§ TEXTO DO DOCUMENTO:
┄┄┄┄┄┄┄┄┄┄

A Prefeita de Campo Grande, Adriane Lopes (PP) aprovou nesta terça-feira (18) a Lei que garante a mães de natimortos ou que tenham sido diagnosticadas com óbito fetal, o direito de permanecer no hospital em ambiente separado das outras mulheres.
Agora, todas as unidades de saúde municipais e hospitais particulares, deverão oferecer um quarto em área separada das demais mães com direito a 1 (um) acompanhante, de escolha da parturiente, durante o período de internação.
Caso seja necessário, as mães poderão ser encaminhadas pela unidade de saúde respectiva para acompanhamento psicológico na própria unidade ou, em caso de não haver profissional habilitado no estabelecimento, à unidade mais próxima de sua residência.
Importante frisar, que além do âmbito municipal, no Estado também está em tramitação na Assembleia Legislativa de Mato Grosso do Sul (ALEMS) o Projeto de Lei 11 de 2025, de autoria do deputado Marcio Fernandes (MDB), que possui as mesmas determinações da Lei n.7387.
De acordo com dados da Secretaria de Estado de Saúde de Mato Grosso do Sul, de 2019 a 2023 ocorreram 2.325 óbitos fetais no estado.
“É responsabilidade do poder público desenvolver políticas de apoio para essas mulheres enlutadas, evitando danos psicológicos adicionais. Nesse contexto, este projeto de lei se torna essencial”, justificou o deputado autor.
A proposta segue para análise da Comissão de Constituição, Justiça e Redação (CCJR).

┄┄┄┄┄┄┄┄┄┄

§ LISTAGEM EXTRAÍDA:

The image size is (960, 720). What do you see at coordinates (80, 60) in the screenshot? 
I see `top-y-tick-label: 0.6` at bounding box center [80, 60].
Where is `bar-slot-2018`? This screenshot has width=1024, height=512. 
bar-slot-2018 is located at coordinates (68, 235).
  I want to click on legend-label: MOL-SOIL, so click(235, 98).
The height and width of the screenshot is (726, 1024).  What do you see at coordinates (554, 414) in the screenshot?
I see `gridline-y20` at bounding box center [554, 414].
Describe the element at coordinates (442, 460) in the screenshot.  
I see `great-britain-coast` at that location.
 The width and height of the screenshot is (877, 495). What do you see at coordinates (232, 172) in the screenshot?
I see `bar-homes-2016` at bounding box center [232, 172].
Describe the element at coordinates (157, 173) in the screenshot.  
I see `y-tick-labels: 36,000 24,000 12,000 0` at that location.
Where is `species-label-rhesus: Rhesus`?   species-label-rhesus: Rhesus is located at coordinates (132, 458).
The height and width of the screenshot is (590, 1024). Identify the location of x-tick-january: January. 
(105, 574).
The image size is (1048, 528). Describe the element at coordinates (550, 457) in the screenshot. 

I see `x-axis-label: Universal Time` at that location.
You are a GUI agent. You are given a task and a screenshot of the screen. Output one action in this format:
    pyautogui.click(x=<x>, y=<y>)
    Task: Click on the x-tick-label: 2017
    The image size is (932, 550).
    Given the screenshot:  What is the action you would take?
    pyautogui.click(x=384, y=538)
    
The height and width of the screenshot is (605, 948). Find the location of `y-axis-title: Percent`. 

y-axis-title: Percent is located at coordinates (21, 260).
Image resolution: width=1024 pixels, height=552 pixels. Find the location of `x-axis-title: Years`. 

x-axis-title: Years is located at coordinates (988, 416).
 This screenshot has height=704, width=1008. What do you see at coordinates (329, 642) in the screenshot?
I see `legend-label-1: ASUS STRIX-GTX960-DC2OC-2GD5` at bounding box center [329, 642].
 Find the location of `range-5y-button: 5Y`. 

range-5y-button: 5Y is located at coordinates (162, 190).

┄┄┄┄┄┄┄┄┄┄

Copie do texto sobre a lei para mães de natimortos tudo o que vai de "A Prefeita de" até "período de internação.". Baseie-se somente no texto.

A Prefeita de Campo Grande, Adriane Lopes (PP) aprovou nesta terça-feira (18) a Lei que garante a mães de natimortos ou que tenham sido diagnosticadas com óbito fetal, o direito de permanecer no hospital em ambiente separado das outras mulheres.
Agora, todas as unidades de saúde municipais e hospitais particulares, deverão oferecer um quarto em área separada das demais mães com direito a 1 (um) acompanhante, de escolha da parturiente, durante o período de internação.